[Saved data entries]
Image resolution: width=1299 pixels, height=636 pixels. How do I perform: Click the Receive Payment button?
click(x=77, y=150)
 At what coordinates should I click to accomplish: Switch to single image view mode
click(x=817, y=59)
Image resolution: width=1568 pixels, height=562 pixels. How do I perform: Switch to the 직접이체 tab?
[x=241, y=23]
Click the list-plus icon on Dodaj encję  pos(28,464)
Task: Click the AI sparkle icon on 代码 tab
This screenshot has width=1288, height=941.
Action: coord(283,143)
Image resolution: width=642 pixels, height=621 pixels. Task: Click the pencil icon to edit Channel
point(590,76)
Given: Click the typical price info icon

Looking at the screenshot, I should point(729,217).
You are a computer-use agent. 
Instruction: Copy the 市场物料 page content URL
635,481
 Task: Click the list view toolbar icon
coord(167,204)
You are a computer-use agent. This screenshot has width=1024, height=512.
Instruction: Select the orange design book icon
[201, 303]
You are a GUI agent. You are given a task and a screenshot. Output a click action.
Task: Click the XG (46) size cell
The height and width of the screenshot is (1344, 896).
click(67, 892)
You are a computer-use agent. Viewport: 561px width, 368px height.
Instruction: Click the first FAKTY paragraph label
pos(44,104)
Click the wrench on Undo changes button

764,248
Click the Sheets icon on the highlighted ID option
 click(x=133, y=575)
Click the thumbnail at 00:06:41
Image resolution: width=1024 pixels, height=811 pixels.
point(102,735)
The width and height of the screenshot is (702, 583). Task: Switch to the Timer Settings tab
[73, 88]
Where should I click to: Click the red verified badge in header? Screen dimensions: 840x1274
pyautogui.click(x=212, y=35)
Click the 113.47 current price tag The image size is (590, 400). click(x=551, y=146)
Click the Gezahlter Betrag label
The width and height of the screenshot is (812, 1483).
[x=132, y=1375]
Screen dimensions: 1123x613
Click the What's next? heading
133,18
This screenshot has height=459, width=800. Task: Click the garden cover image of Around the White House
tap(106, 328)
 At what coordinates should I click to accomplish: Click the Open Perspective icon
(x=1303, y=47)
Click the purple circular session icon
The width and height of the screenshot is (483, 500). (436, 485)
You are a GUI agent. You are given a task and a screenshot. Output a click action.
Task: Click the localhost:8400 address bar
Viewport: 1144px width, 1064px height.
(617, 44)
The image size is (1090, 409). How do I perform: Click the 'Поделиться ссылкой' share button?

→ Task directions: Above this instruction are the records; retype exactly the lines from the one containing "Image resolution: width=642" up to and including the one containing "Task: Click the XG (46) size cell".

→ Expected answer:
Image resolution: width=642 pixels, height=621 pixels. Task: Click the pencil icon to edit Channel
point(590,76)
Given: Click the typical price info icon

Looking at the screenshot, I should point(729,217).
You are a computer-use agent. 
Instruction: Copy the 市场物料 page content URL
635,481
 Task: Click the list view toolbar icon
coord(167,204)
You are a computer-use agent. This screenshot has width=1024, height=512.
Instruction: Select the orange design book icon
[201, 303]
You are a GUI agent. You are given a task and a screenshot. Output a click action.
Task: Click the XG (46) size cell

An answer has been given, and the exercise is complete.